**Task inputs**
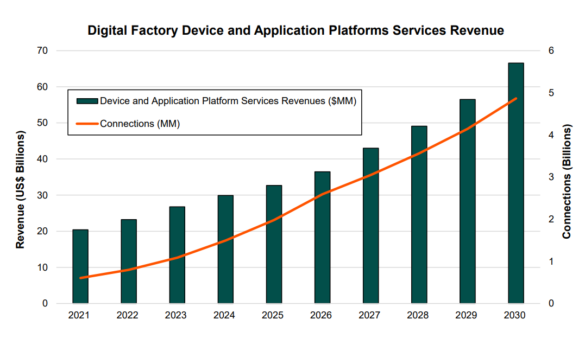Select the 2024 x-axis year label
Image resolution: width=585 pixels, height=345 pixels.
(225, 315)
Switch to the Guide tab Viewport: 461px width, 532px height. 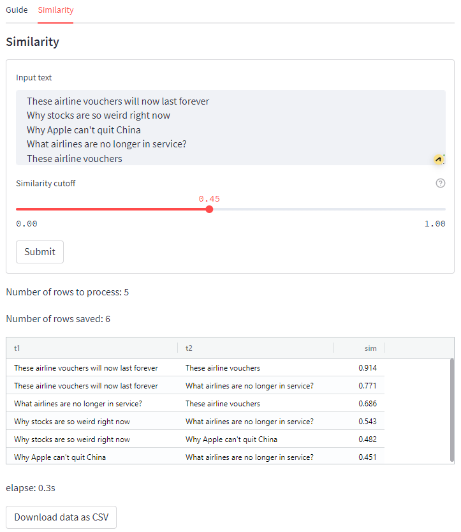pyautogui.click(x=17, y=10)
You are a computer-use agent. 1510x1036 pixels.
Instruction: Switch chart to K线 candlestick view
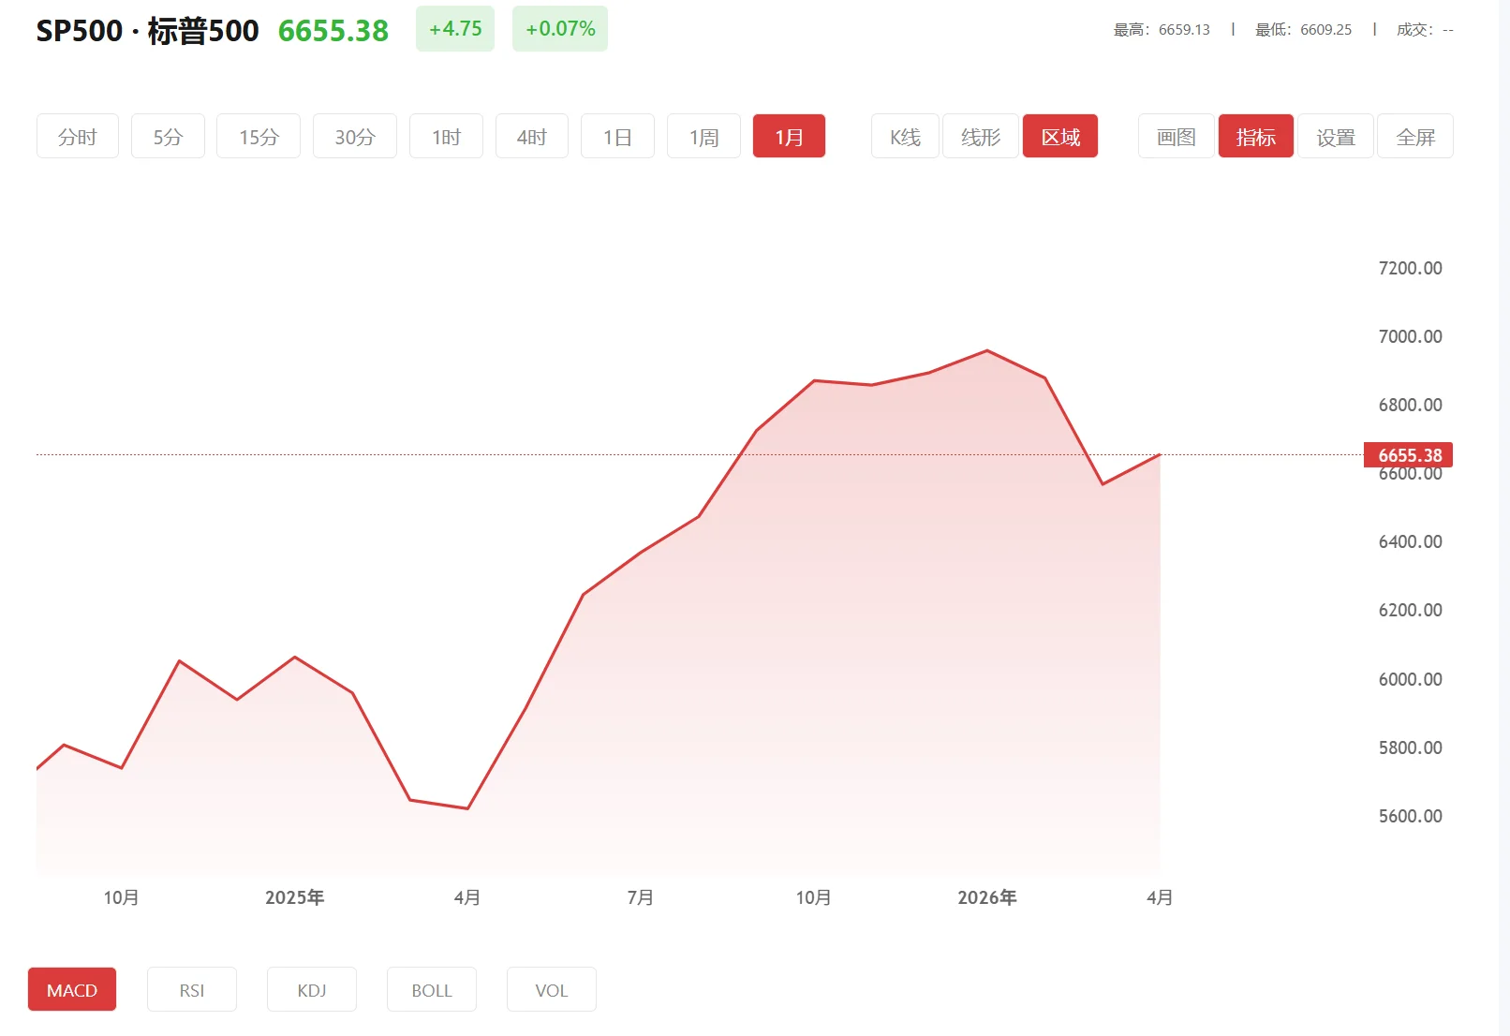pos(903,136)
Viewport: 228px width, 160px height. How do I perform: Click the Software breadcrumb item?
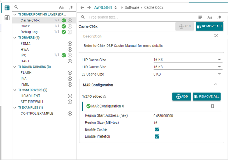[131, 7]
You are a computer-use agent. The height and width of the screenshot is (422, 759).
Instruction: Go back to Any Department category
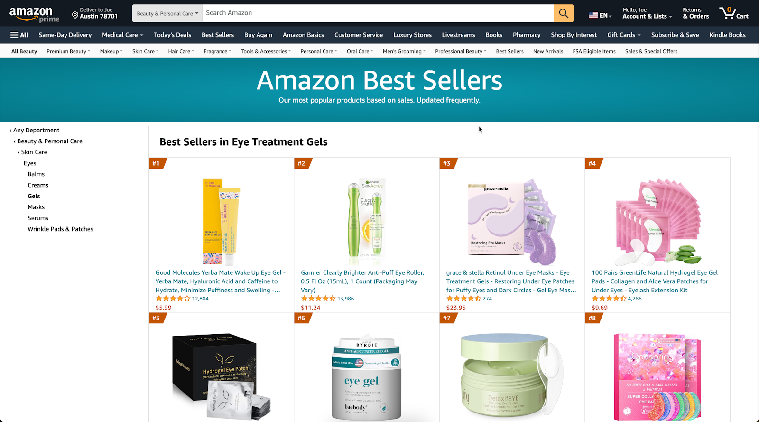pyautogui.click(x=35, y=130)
* * *
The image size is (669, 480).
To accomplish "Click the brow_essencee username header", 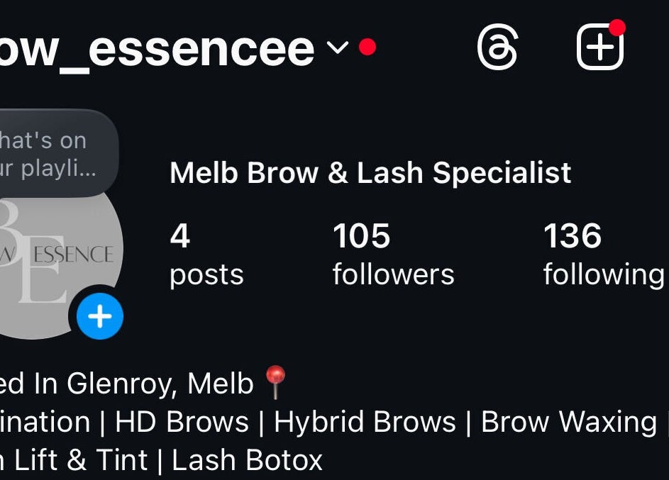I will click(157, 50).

**Your instructions**
Copy the part of the data above that opens with the line containing "Viewport: 228px width, 160px" and closes with the line containing "pyautogui.click(x=35, y=130)". Leave the pictures out of your copy.

**Exercise solution**
Viewport: 228px width, 160px height. How do I perform: Click the Software breadcrumb item?
[131, 7]
You are a computer-use agent. The height and width of the screenshot is (422, 759).
Instruction: Go back to Any Department category
pyautogui.click(x=35, y=130)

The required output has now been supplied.